La fuerza de la hamaca

Cada vez que la noche obligaba a las madres a llevarse a sus hijos a casa yo llegaba a la plaza escurriéndome entre las sombras.

Mi único divertimento es hamacarme. Sí, sé que ya soy grande para eso, pero apenas me siento y tomo las cadenas con las manos, vuelvo a ser niño: balanceo mi cuerpo y viajo hacia delante y atrás, hacia arriba y abajo, recorriendo años y kilómetros, en ese espacio tan vasto como claustrofóbico que es el semicírculo que dibuja la hamaca.

Habitualmente cerraba los ojos y mi cuerpo navegaba como una nube o como un péndulo imitando el ritmo de la respiración. Hasta que la curiosidad me llevó a abrir los ojos y mirar el mundo que pasaba bajo mis pies. Veía, de forma cíclica, arena, tronco, copa del árbol, edificio, ventana y cielo. Así comenzó todo porque desde que vi la cara en la ventana no pude quitarla de mi cabeza. Veía el rostro en la arena, en las hojas del árbol, en el cielo y, aunque cerrara los ojos al pasar por allí, también lo veía en la ventana.

Desde entonces el rostro vive detrás de mis ojos. Es la cara de un niño de mirada curiosa, con expresión de deseo. Nos mirábamos mutuamente: yo necesitaba su demandante e inquietante presión para balancearme, y él, según mostraban sus facciones, parecía disfrutar del espectáculo.

Pero desde que aquel intruso se cruzó en el camino de nuestras miradas, todo cambió. El tipo, con una libreta en la mano, se alejó silbando por lo bajo, quizá sintiéndose culpable de haber roto la magia de la plaza, del juego de hamacas y miradas cómplices.

El rostro del niño dejó de sonreír y luego no lo vi más. Sentí que se había enojado conmigo, ¡un extraño parecer siendo que ya no lo veía!
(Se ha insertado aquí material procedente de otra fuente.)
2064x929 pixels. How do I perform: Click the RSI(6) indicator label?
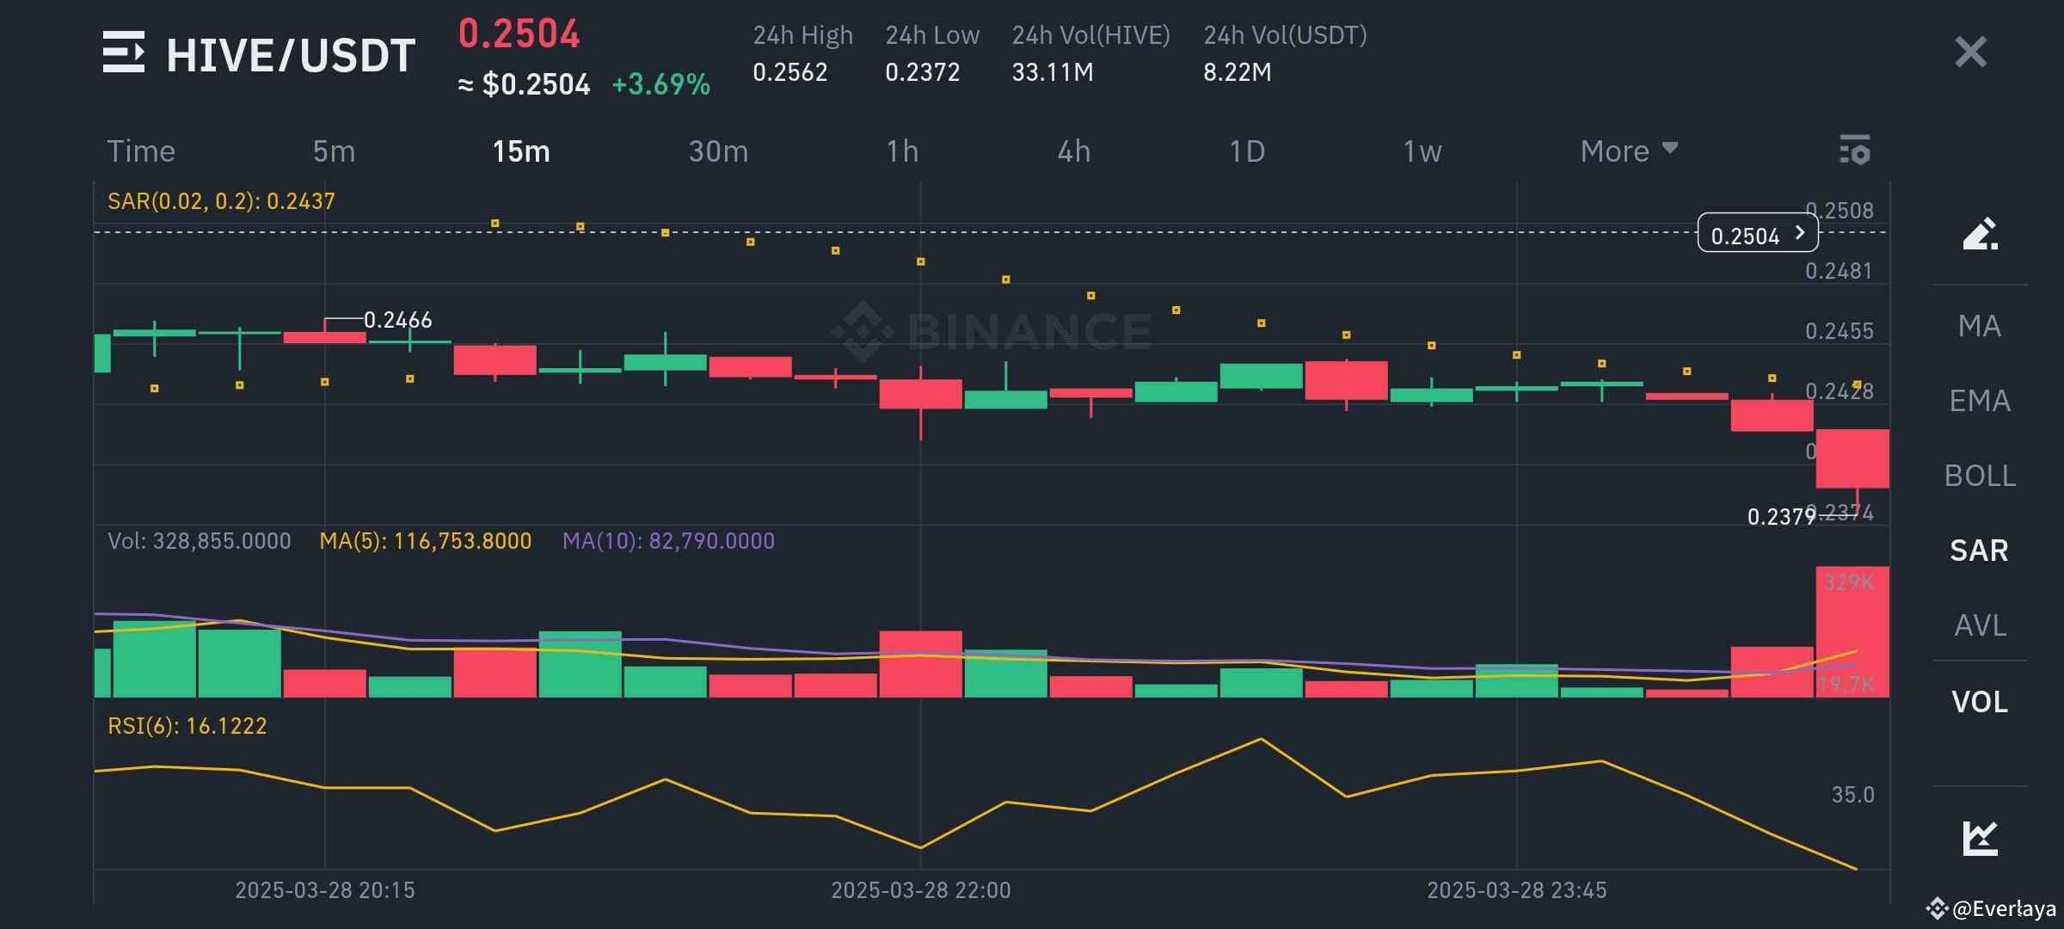coord(186,725)
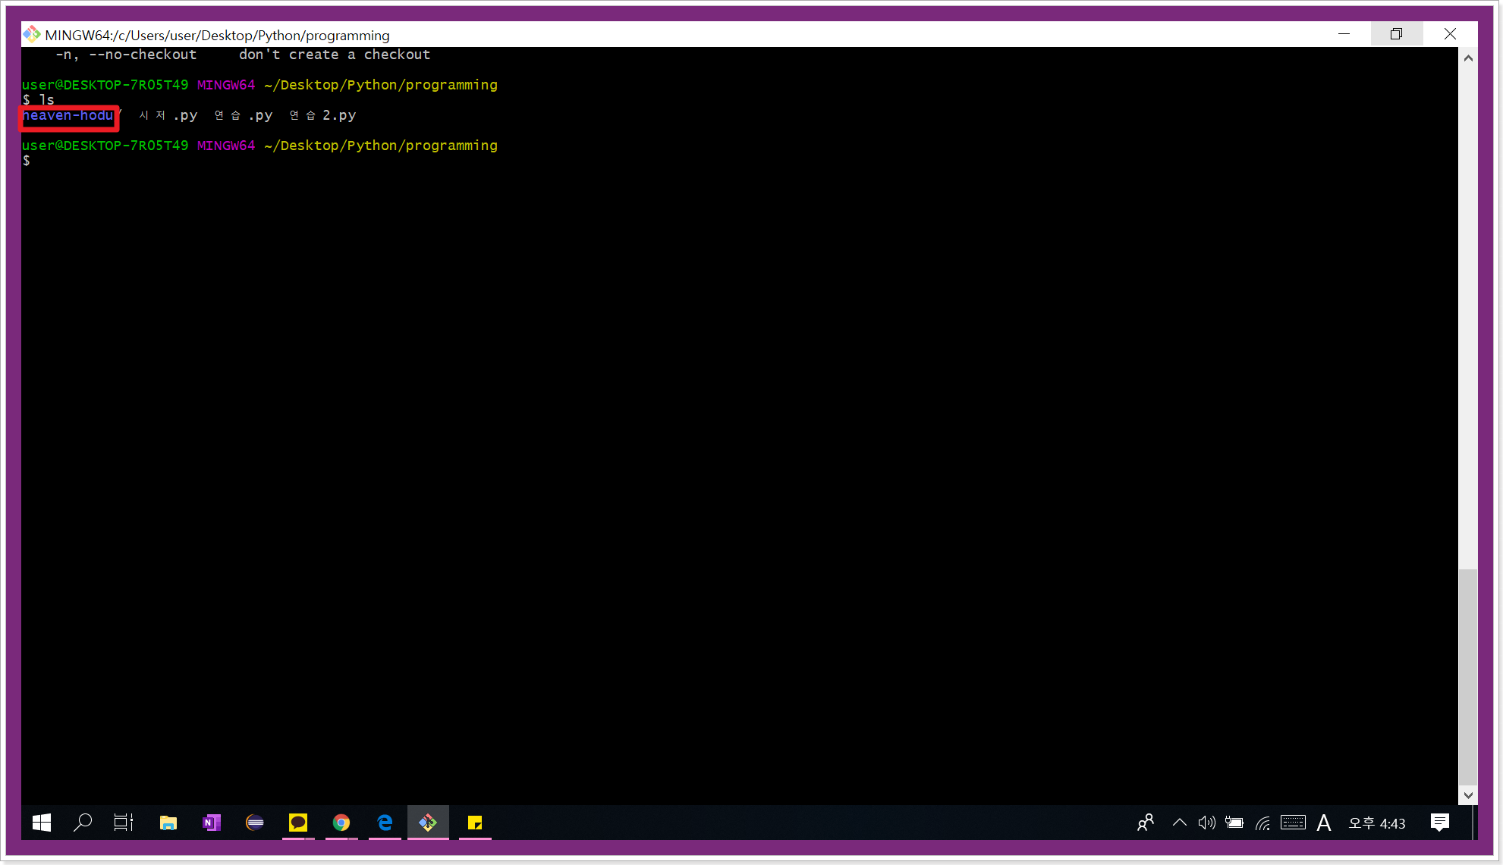Screen dimensions: 1503x865
Task: Select the Git Bash taskbar button
Action: [x=428, y=823]
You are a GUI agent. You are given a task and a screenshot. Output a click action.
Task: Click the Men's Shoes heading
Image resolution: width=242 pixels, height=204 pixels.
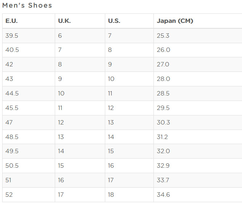click(x=27, y=5)
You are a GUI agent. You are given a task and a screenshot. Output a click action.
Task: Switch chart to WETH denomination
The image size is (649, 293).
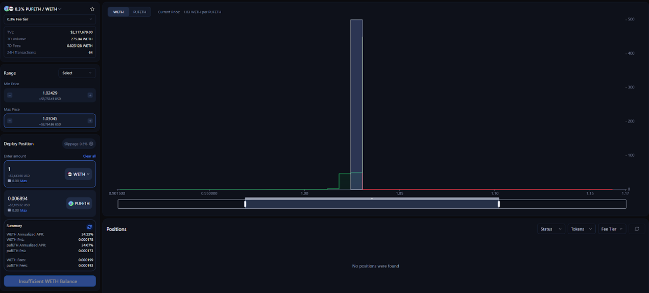118,12
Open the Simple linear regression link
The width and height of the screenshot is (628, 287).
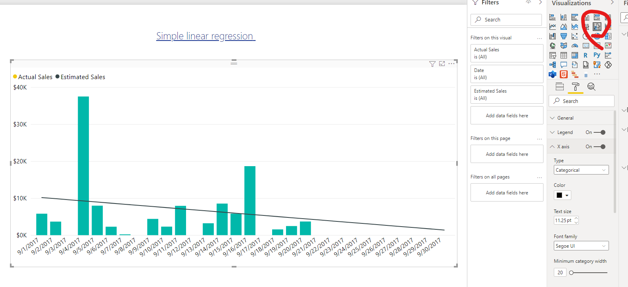(205, 36)
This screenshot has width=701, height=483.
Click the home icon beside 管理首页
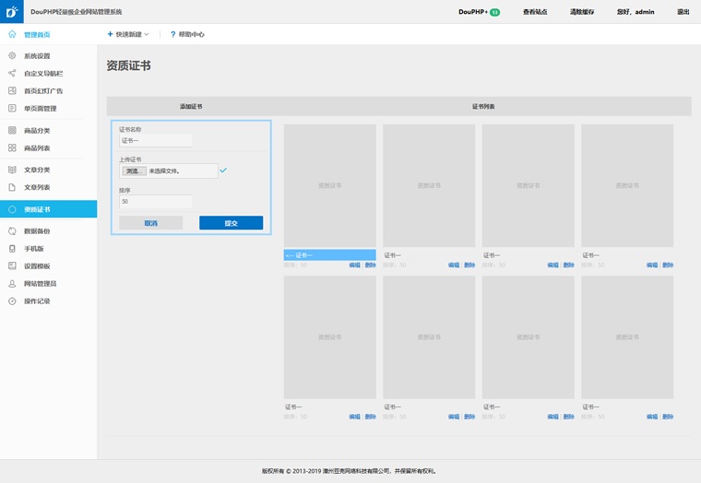[12, 34]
Seguí hamacándome noche tras noche sólo invocando el recuerdo de la cara. Repasando los hechos, finalmente, entendí: ese hombre que interrumpió el sueño era de aquellos que llenan las páginas de diarios sensacionalistas con relatos fantásticos e increíbles. Su última aventura fue difundir la historia de una hamaca que se movía sola, en una plaza ubicada frente a un edificio abandonado que décadas atrás había sido un orfanato.

Hay dos cosas de las que no puedo desconfiar: mis ojos y el tiempo. Mis ojos vieron el rostro. El rostro vio la hamaca. El niño aporta el deseo y el sueño, el adulto la acción y la profesión. El tiempo como un pegamento une el pasado con el futuro llevándome por un presente que se mueve hacia delante y atrás, entre años y kilómetros. Y en cada punto del recorrido me dedico a publicar en el diario lo que veo y siento. A veces me veo como un niño curioso, a veces como un hombre esquivo, y entre esos dos extremos me balanceo cada noche en la plaza.